** WORK INSTRUCTIONS **
Working through the data below, reproduce word for word the line with "Where should I" and every line after it, both ends included, and omit the pictures.

Pixel coordinate grounding data
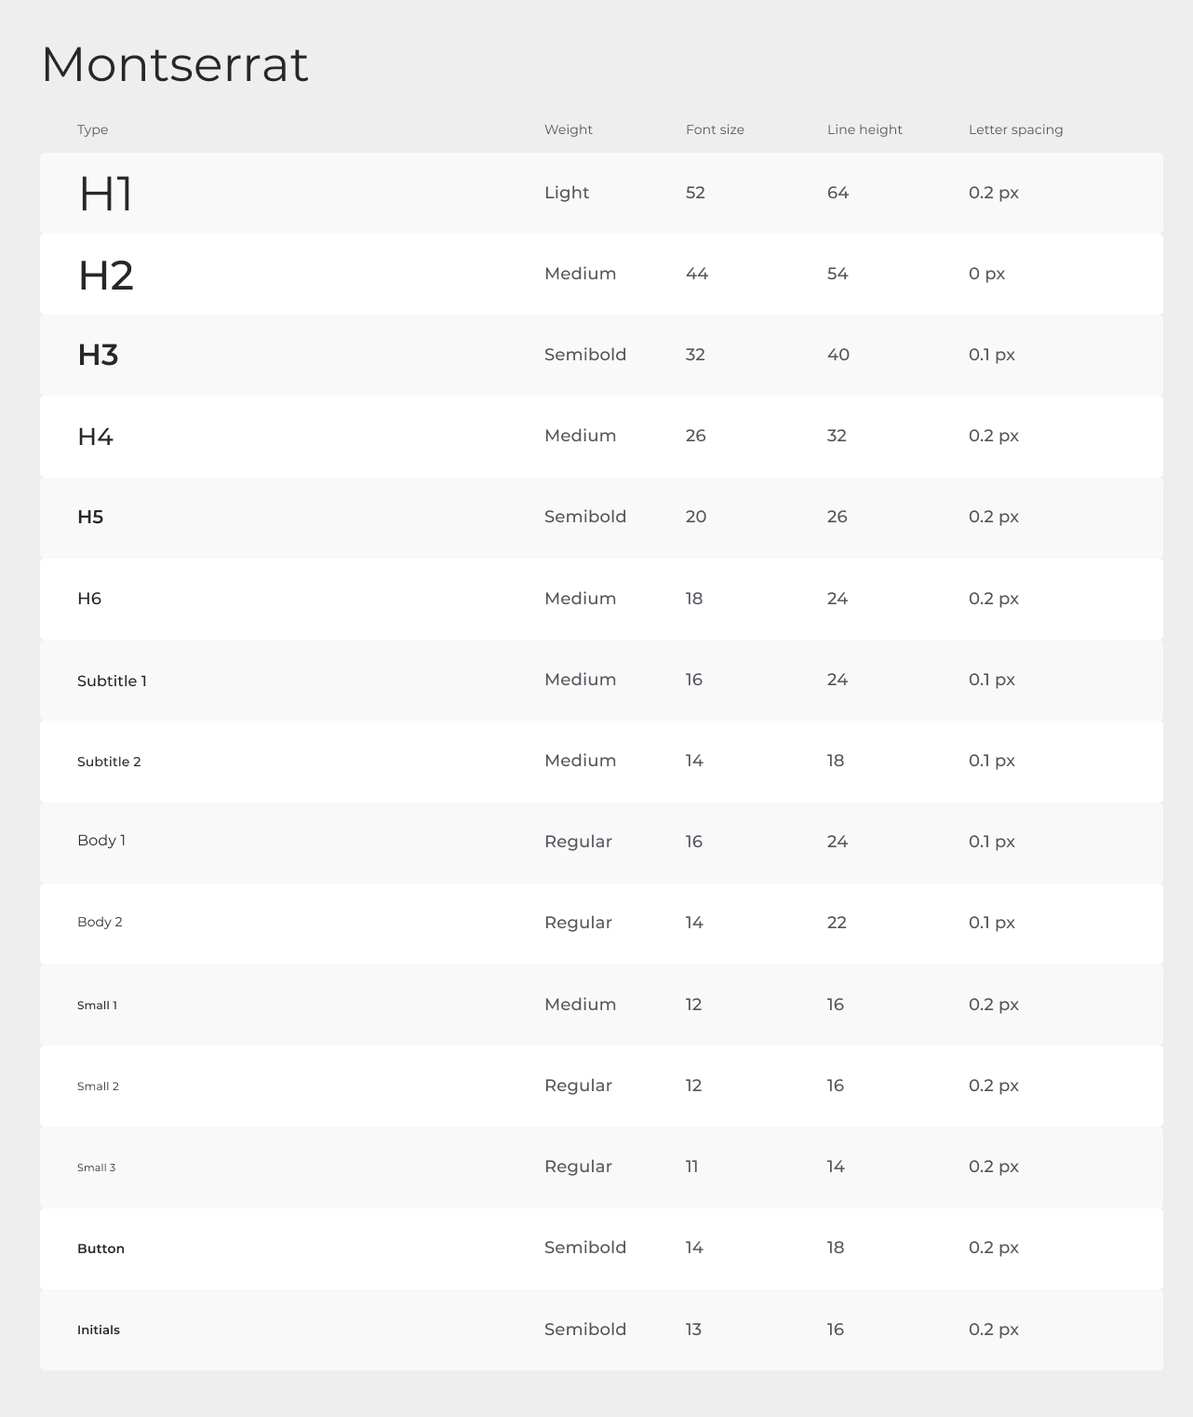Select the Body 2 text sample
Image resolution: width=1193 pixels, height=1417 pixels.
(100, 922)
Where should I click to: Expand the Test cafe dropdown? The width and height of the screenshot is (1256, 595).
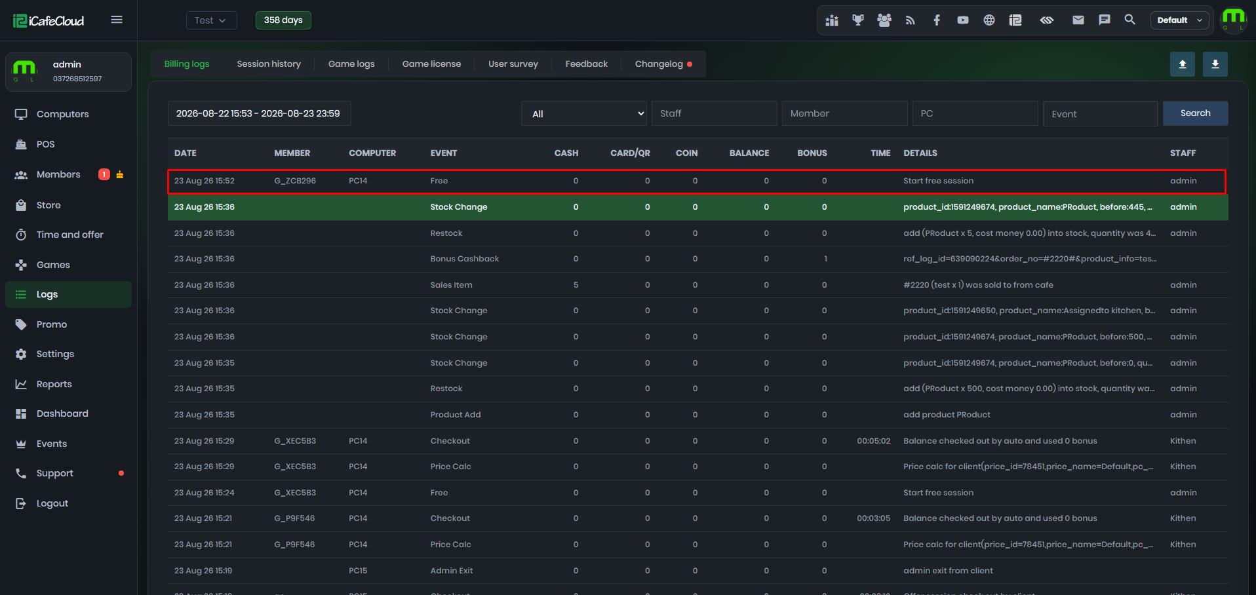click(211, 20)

** YOUR RESPONSE **
Where should I click to: Expand the Test cafe dropdown? The width and height of the screenshot is (1256, 595).
click(211, 20)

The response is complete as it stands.